PROBLEM STATEMENT:
Copy out the lines of the material below word for word, beginning with the line that contains "will [x=691, y=116]." and continuing through the line that contains "Looking at the screenshot, I should 803,67.".

[Source data]
------------------------------------
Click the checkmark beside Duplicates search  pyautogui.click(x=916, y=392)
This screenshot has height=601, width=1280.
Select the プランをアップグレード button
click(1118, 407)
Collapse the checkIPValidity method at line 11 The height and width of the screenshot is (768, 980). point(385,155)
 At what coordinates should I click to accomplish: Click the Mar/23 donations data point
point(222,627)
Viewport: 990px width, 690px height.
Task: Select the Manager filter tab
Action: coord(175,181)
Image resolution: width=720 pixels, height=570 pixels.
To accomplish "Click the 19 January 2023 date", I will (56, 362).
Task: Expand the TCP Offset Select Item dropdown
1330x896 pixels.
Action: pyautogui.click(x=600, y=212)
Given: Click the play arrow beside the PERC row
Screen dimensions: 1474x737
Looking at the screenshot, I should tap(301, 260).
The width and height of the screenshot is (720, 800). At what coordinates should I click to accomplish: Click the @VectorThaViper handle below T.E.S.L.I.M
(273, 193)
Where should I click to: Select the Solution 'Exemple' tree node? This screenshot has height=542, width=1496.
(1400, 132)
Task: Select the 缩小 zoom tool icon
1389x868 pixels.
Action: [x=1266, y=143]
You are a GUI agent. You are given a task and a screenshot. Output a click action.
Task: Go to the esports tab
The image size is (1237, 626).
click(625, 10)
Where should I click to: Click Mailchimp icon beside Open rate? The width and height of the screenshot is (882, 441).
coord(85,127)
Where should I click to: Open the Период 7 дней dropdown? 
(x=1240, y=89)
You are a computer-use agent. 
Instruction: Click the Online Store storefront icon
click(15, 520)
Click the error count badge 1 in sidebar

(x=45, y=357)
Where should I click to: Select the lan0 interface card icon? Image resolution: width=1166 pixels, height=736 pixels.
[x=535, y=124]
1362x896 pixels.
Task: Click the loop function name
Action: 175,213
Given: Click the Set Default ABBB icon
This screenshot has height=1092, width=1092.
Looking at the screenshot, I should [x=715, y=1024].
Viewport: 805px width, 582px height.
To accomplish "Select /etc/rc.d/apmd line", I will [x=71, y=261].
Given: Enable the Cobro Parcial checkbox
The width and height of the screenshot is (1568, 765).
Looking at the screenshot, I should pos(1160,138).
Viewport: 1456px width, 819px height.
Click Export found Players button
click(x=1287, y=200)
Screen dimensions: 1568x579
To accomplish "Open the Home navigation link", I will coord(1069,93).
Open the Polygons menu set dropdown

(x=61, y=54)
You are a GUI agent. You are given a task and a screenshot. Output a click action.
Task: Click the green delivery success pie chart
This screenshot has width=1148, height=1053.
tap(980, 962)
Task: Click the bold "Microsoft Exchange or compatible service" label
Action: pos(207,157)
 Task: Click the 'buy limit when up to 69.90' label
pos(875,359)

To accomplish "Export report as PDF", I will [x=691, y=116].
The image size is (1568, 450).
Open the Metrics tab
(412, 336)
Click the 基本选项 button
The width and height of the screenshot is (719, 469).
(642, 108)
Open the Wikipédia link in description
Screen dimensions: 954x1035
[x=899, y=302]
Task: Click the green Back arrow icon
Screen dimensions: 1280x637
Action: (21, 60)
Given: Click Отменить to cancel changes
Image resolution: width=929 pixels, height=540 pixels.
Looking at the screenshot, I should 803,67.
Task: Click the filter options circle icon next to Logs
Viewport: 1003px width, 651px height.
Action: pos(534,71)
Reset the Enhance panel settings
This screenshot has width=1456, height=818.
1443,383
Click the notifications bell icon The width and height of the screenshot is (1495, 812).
------------------------------------
RESPONSE:
To accomplish "Export report as PDF", I will [x=691, y=116].
The image size is (1568, 450).
Open the Metrics tab
(412, 336)
Click the 基本选项 button
The width and height of the screenshot is (719, 469).
(642, 108)
Open the Wikipédia link in description
Screen dimensions: 954x1035
[x=899, y=302]
Task: Click the green Back arrow icon
Screen dimensions: 1280x637
Action: (21, 60)
Given: Click Отменить to cancel changes
Image resolution: width=929 pixels, height=540 pixels.
Looking at the screenshot, I should 803,67.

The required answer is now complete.